The British Medical Association's response to these problems, following wide professional consultation, was to develop the `Blue Book', a security policy for clinical information systems (available for free both on the net and in paper form from the British Medical Association in London) [6]. The Blue Book sets out system design and administration principles which, if followed, ensure that personal health information is not shared without patient consent, except in the case of statutory exemptions. It is a conservative document, seeking to encapsulate accepted good paper records practice into systems language. Its recommendations have been implemented in a general practice, and in a hospital system now used at three sites (Hastings, Aintree and Exeter) [8].
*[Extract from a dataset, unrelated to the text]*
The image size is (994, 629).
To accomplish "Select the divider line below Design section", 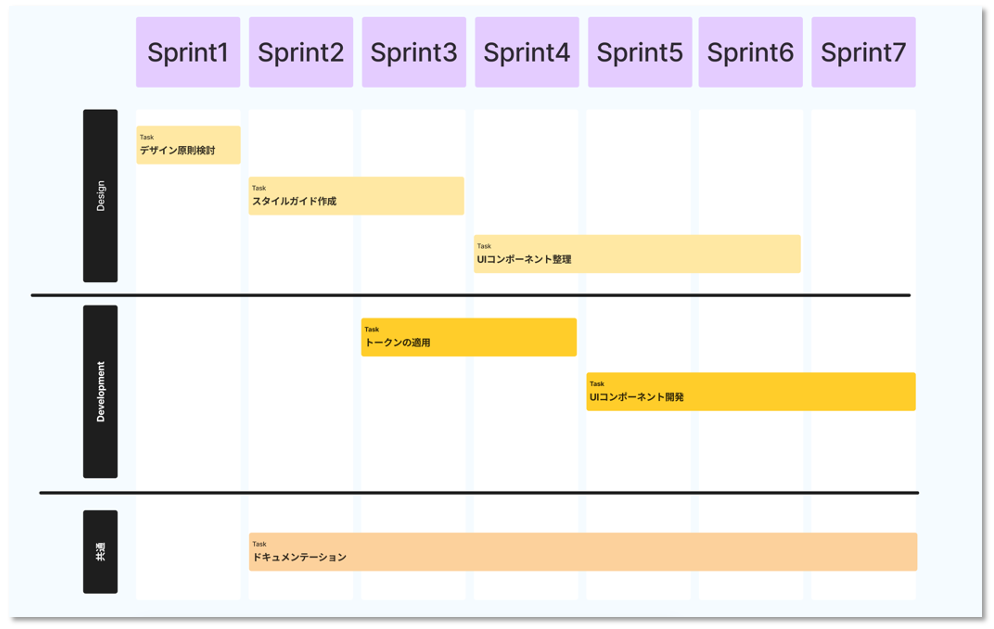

This exercise showed that ethical computerisation of hospitals and medical practices was no problem, but what about the secondary uses of medical records, as in research, clinical audit, quality management and administration generally? In June 1996, the BMA reached an agreement with commercial providers of health data (such as the firms which buy data from hospitals and sell back performance statistics) would carefully ensure that no personal health information supplied by a provider (such as a hospital or general practice) would be identifiable to anyone outside that provider. (The first guidelines on this issue had already been issued by the RCGP and the BMA in 1988.) Industry has experienced no problem in abiding by these ethical guidelines. Since then, the private sector use of de-identified data has grown and tackled ever more complex challenges. In a recent project, a system has been built to collect prescription data from pharmacies for resale to drug companies (its principal use at present is in calculating drug sales staff commission payments). This was particularly difficult as the identity of doctors as well as patients had to be protected, to ensure that alert drug representatives could not identify doctors from the fall off in prescription volumes when they went on holiday [9].
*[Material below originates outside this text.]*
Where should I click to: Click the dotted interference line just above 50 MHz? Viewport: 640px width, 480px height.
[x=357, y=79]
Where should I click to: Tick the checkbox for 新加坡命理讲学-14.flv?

The experience of the past three years have taught us that it is indeed possible to build clinical infromation systems that deal ethically with personal health information -- and once the problems have been carefully analysed, and experience has been gathered from some prototypes, it is not even particularly difficult. Every reasonable non-clinical use of medical records that we have come across has been susceptible to a solution involving de-identified data. This is not solely a UK experience; similar systems are reported in Germany [10] and New Zealand [11]. Meanwhile, Switzerland has experienced a similar controversy over whether medical data held in central databases were properly de-identified, and following intervention by their Federal Data Protection Commissioner, systems are being redeveloped to much higher standards [12].
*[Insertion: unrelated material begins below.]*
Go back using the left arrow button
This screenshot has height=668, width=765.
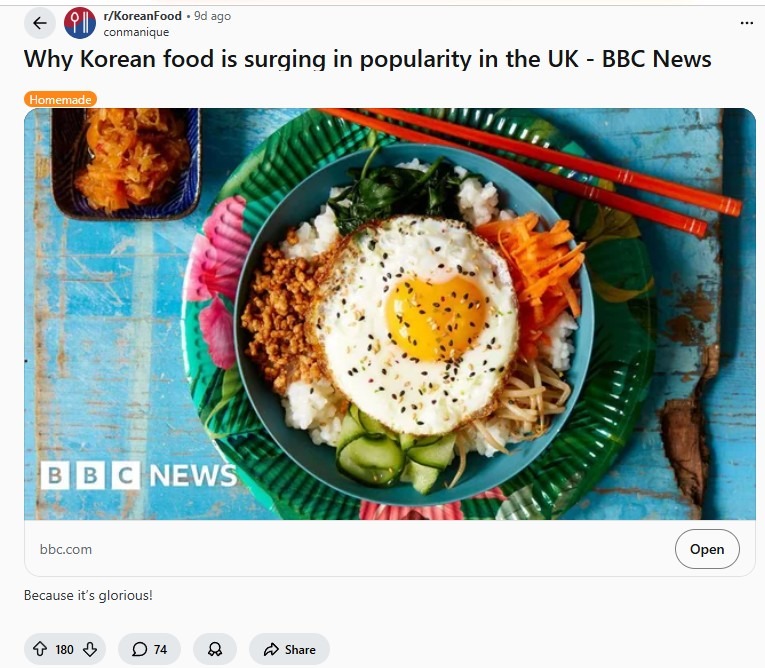tap(40, 23)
Building ethical systems is thus a matter of will rather than technology. This brings us to the last of the main lessons learned in the UK - an inappropriate systems culture, such as that of a civil service department, can fatally undermine the will to build systems properly. Safe clinical systems require a design team that can operate openly with a high level of user collaboration and consultation, just as in avionics or the nuclear industry. Above all, one must avoid organisational mistakes that allow clinical systems development to be hijacked by administrators; many of the NHS's problems arose from the fact that its computer department was controlled by the Department of Health in London whose principal goal was cost control. Administrative concerns thus naturally came to dominate the thinking of its management.
The problem now facing healthcare information technologists in the UK is how to climb out of the hole we find ourselves in. We need an environment in which doctors, nurses and other healthcare professionals can tell system engineers what they need, and the engineers can get on with the job of building it. But given all the interests vested in the old system, this is turning out to be easier said than done.